Мимо кафе, накрывшись мешком и шлепая по лужам босыми ногами, пробежал какой-то парень. Проехала телега на двух высоких колесах. С возницы, с лошади, с колес текли ручьи.
— Сумасшедшие! — смеялась Ксюша. — Куда они торопятся? Подождали бы! Никогда в жизни не видывала такого дождя! Потоп! Конец света!
Гроза уже бушевала над морем. Слепящие зигзаги молний вонзались в кипящую серо-зеленую воду. На горизонте была беспросветная темень. Туча уходила на юг, за море, к Трапезунду, к минаретам Стамбула. Омытое ливнем крымское побережье пахло свежей зеленью, цветами, мокрой землей.
Дождь кончился так же внезапно, как и начался. С деревьев падали крупные капли. Дождевые реки мгновенно обмелели. В облаках появились голубые просветы. Мы вышли из-под крыши кафе.
— Какой аромат! — сказала Ксюша, нюхая воздух. Ноздри ее раздувались. Я поцеловал ее ноздри — сначала одну, потом другую. Она легонько меня оттолкнула.
— На нас смотрят!
И действительно, на нас уже смотрели. Кажется, Ксению опять узнали.
— Ты очень неудобная женщина, — сказал я. — С тобой нельзя показаться на людях, с тобой нельзя гулять по улицам, с тобой нельзя ходить в рестораны, с тобой надо быть все время настороже.
— Да, милый, — вздохнула Ксюша, — я тебе сочувствую, тебе не повезло.
На другое утро мы опять встретилисъ у гостиницы Левандовского. Ксения пришла не одна — она держала за руку хорошенькую девочку лет пяти в пышном светло-зеленом платьице и очень милой белой шляпке с длинными светло-зелеными лентами. На плече у девочки висела белая шелковая сумочка, в которой, как вскоре выяснилось, лежали шоколадные конфеты. Подойдя ко мне, она сделала глубокий книксен и сказала, что ее зовут Аля. В свою очередь я представился ребенку.
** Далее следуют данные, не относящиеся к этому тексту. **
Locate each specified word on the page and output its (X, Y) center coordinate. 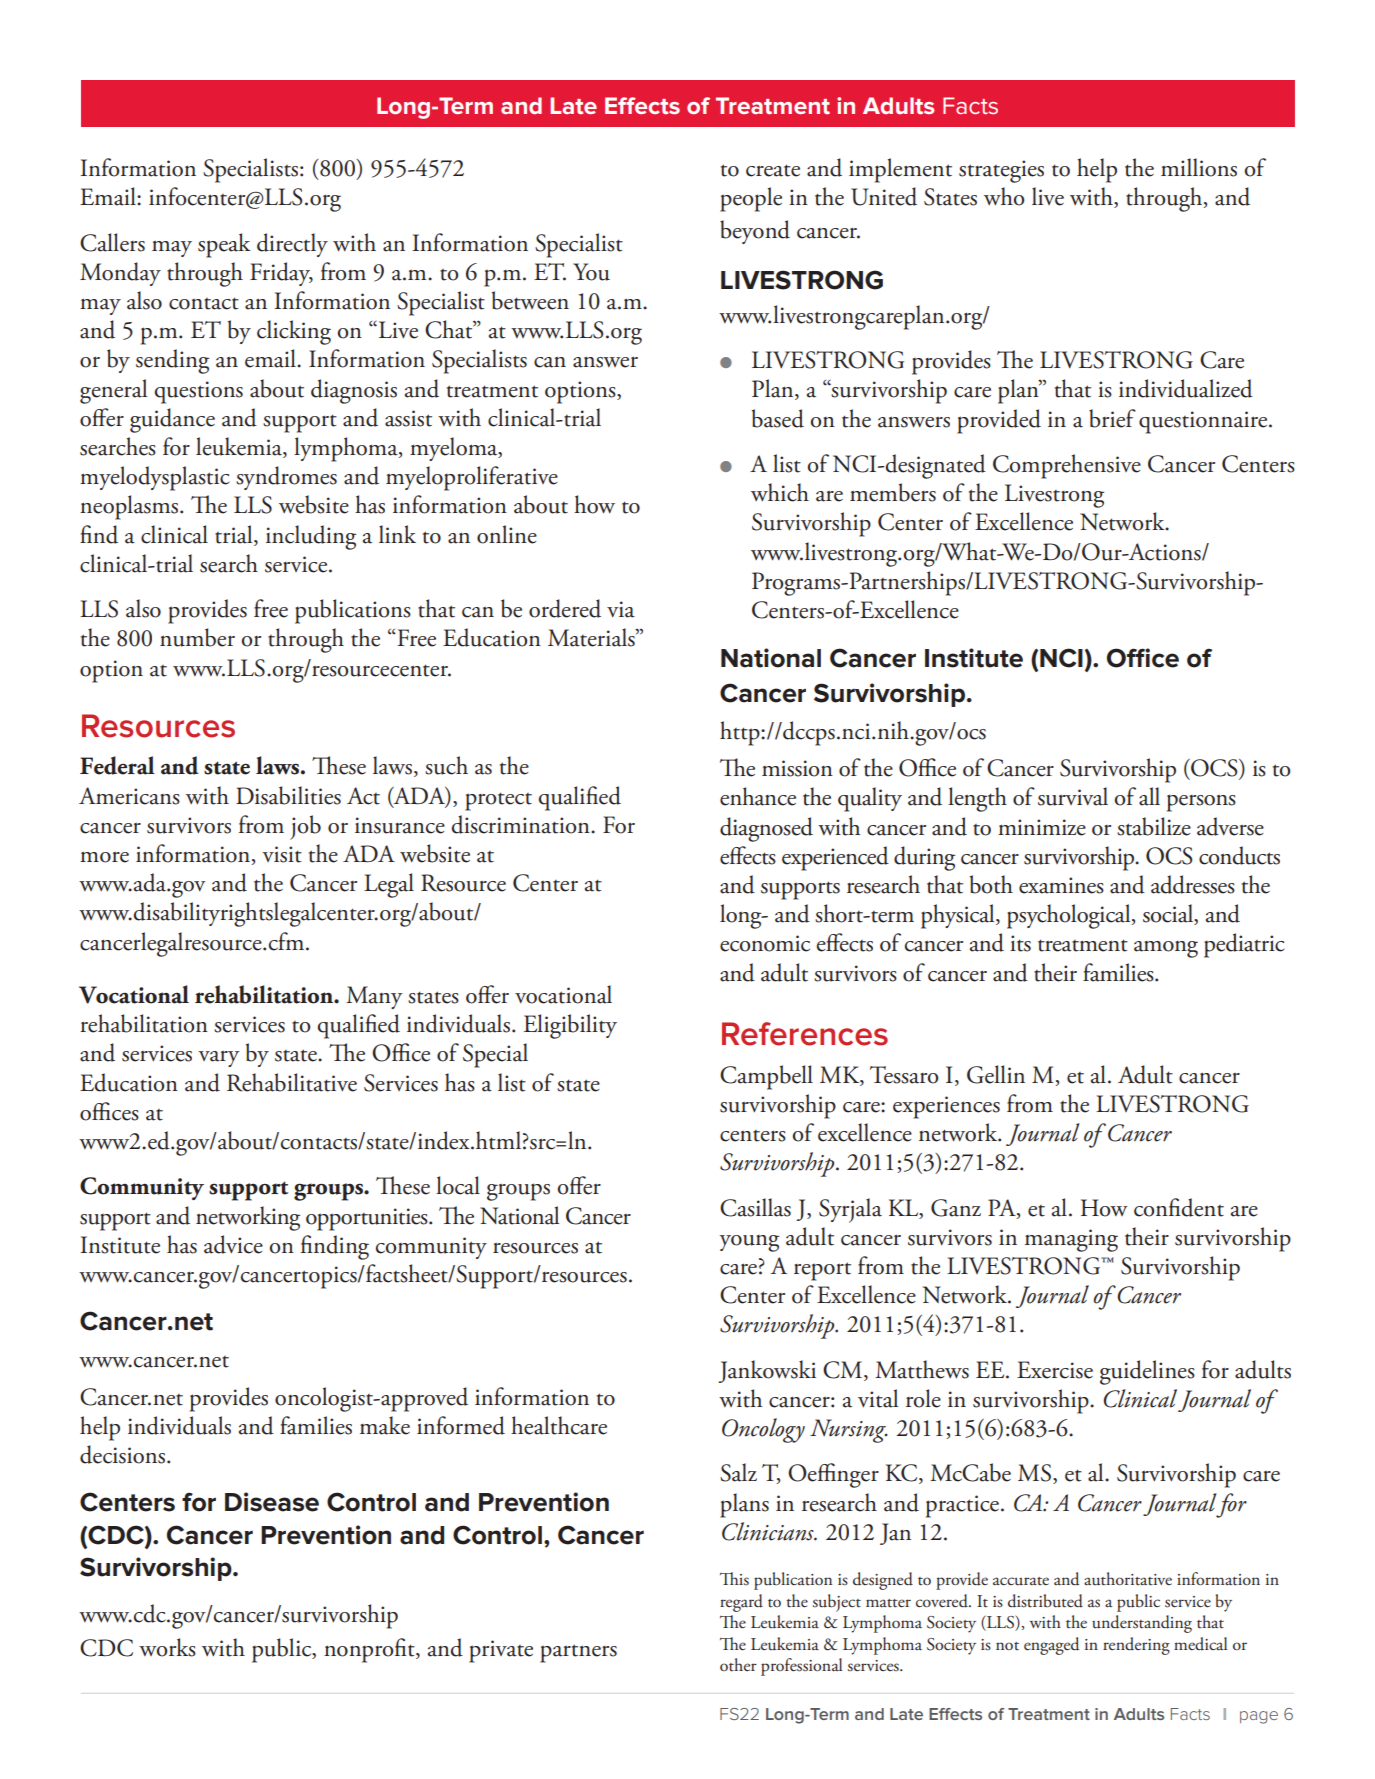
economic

— Аля — моя племянница, — пояснила Ксюша. — Она отдыхает в Ялте со своими родителями. У нас с нею преотличные, вполне дружеские отношения.
— Я люблю тетю Ксану! — пролепетала Аля, обняв Ксению за талию и заглядывая ей снизу в глаза.
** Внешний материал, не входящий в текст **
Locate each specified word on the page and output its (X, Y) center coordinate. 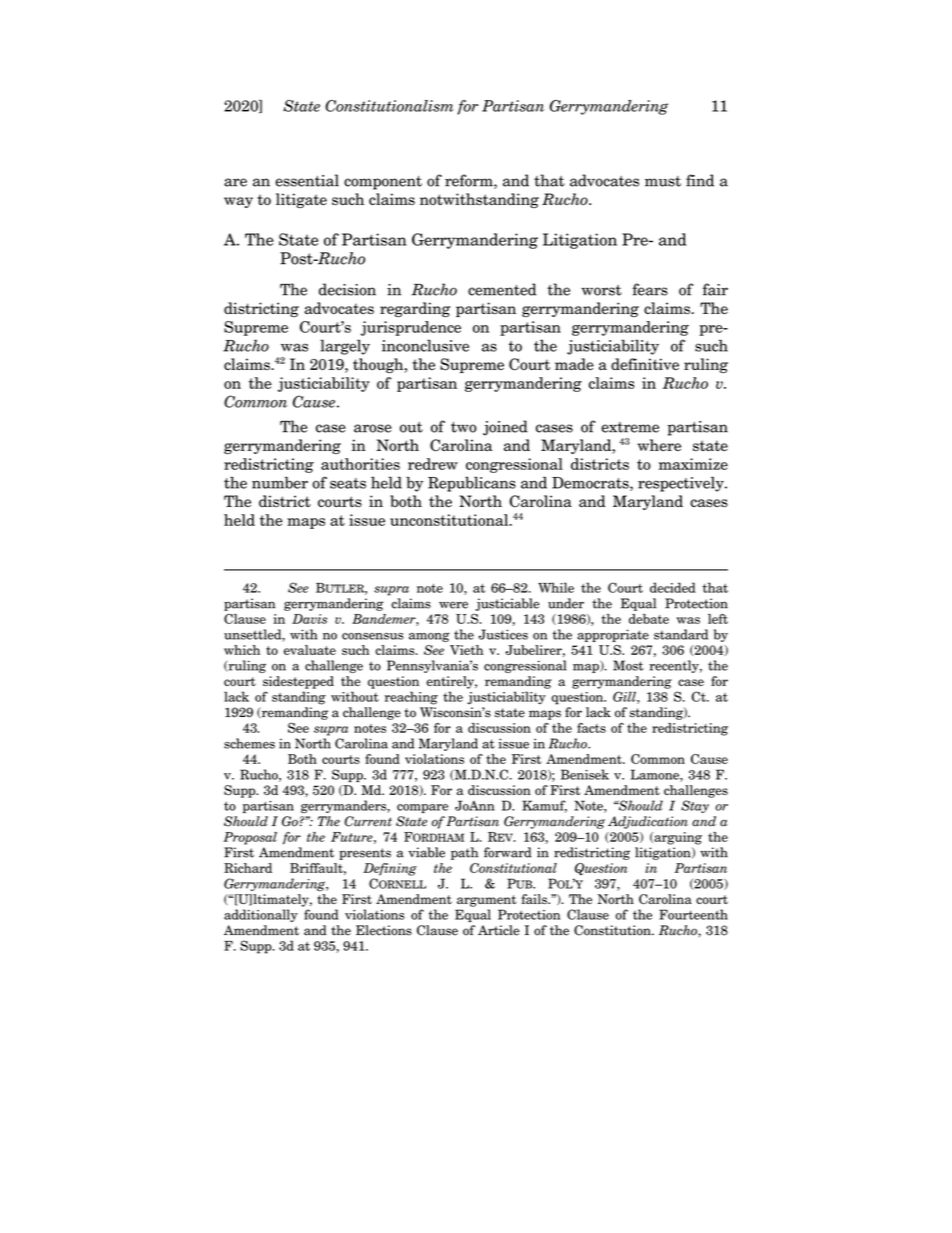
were (453, 605)
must (663, 181)
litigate (301, 200)
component (383, 183)
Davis (309, 619)
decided (673, 587)
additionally (261, 915)
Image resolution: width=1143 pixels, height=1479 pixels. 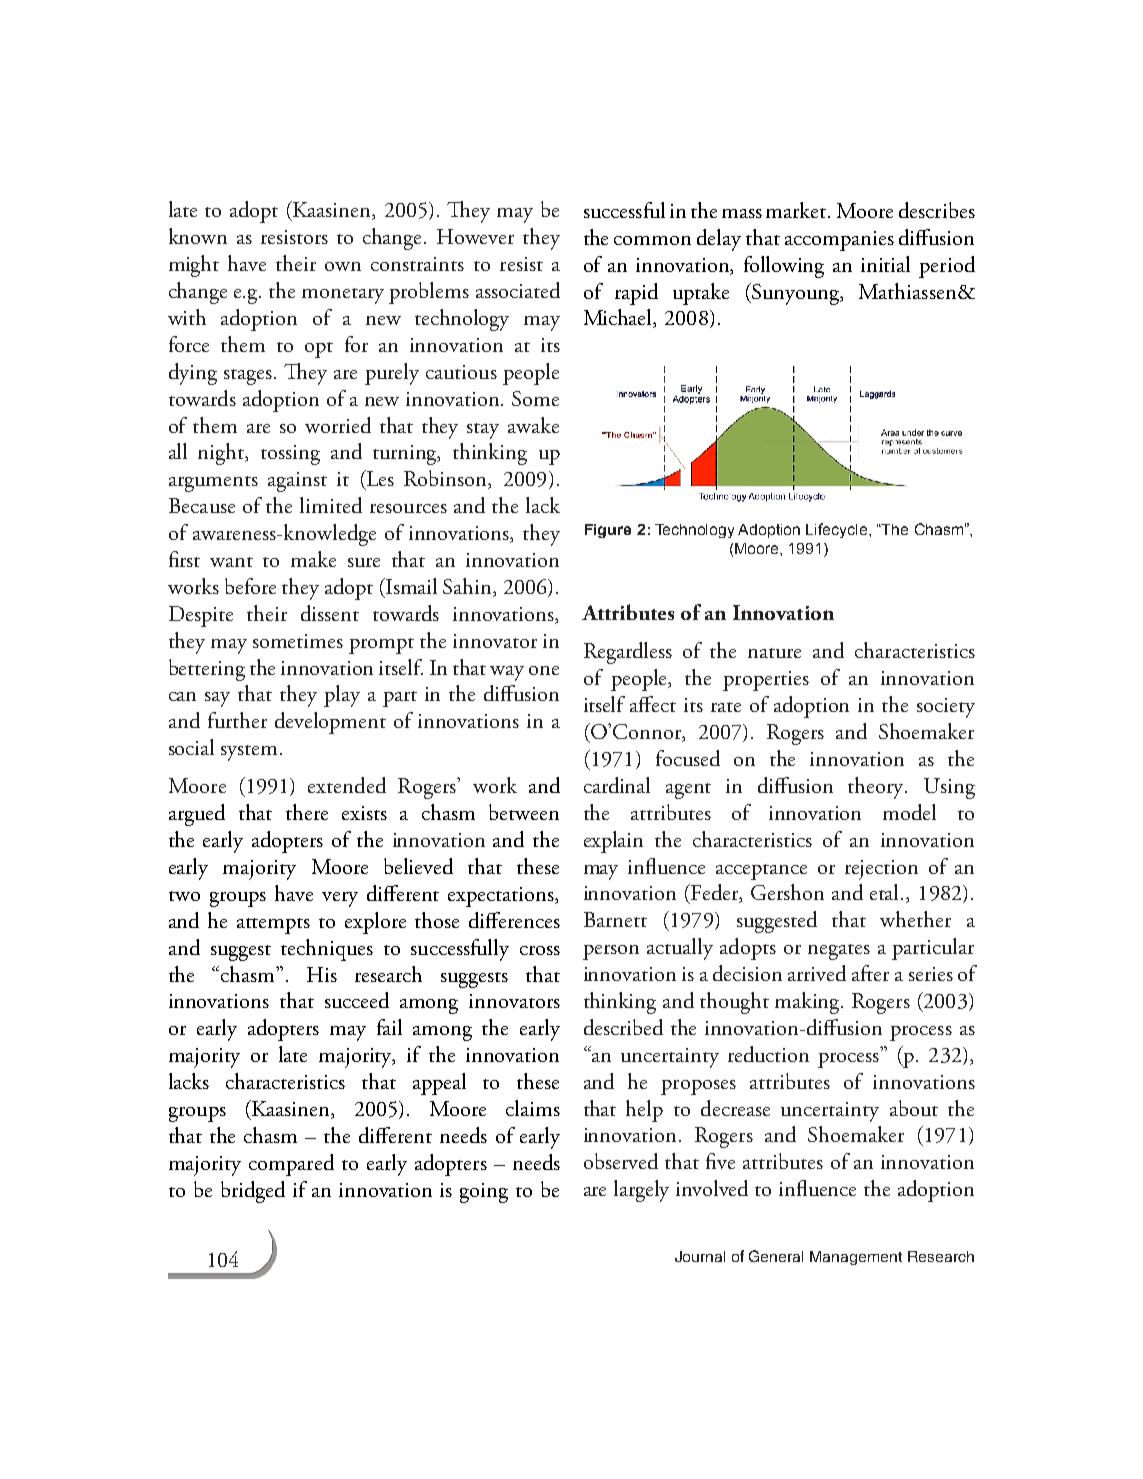 What do you see at coordinates (839, 241) in the page?
I see `accompanies` at bounding box center [839, 241].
— А я люблю Алю! — произнесла Ксюша и, нагнувшись, поцеловала племянницу в щечку.
После мы гуляли по набережной, любовались морем, и Аля непрерывно ела конфеты, доставая их одну за другой из своей сумочки.
Я подозвал пробегавшего мимо мальчишку-газетчика, купил газету и подмигнул Але.
— Сейчас мы сделаем бумажный корабль и пустим его в море!
Аля запрыгала и захлопала в ладоши.
— Сделаем, сделаем! Пустим, пустим!
Я пробежал газету глазами. Существенных событий в мире не происходило. "Заседания Государственной думы… Успех Международной строительно-художественной выставки в Петербурге… Принятие новых законов в германском рейхстаге… Британские суфражистки продолжают борьбу… Беспорядки в Персии… Северо-Американские Соединенные Штаты…"
Корабль получился большой и красивый. На его борту оказалась фотография, изображавшая стычку лондонских суфражисток с полицией, а на самом носу пристроился один из павильонов петербургской выставки. Мы спустились по ступеням к воде, я поставил корабль на воду и оттолкнул его Ксюшиным зонтиком от берега.
— Ура! Он поплыл! — закричала Аля.
— Ну вот, — засмеялась Ксения, — ты, мой дружочек, ко всему прочему и корабельный мастер!
— А он вернется? — спросила Аля.
— Разумеется! — ответил я. — Через год мы придем сюда, и наш корабль, проплыв все моря и океаны, посетив далекие материки и архипелаги, одолев все штормы и тайфуны, причалит к этим ступеням.
Аля снова запрыгала от восторга.
— Ура! Ура! Он к нам вернется. Он нас не забудет!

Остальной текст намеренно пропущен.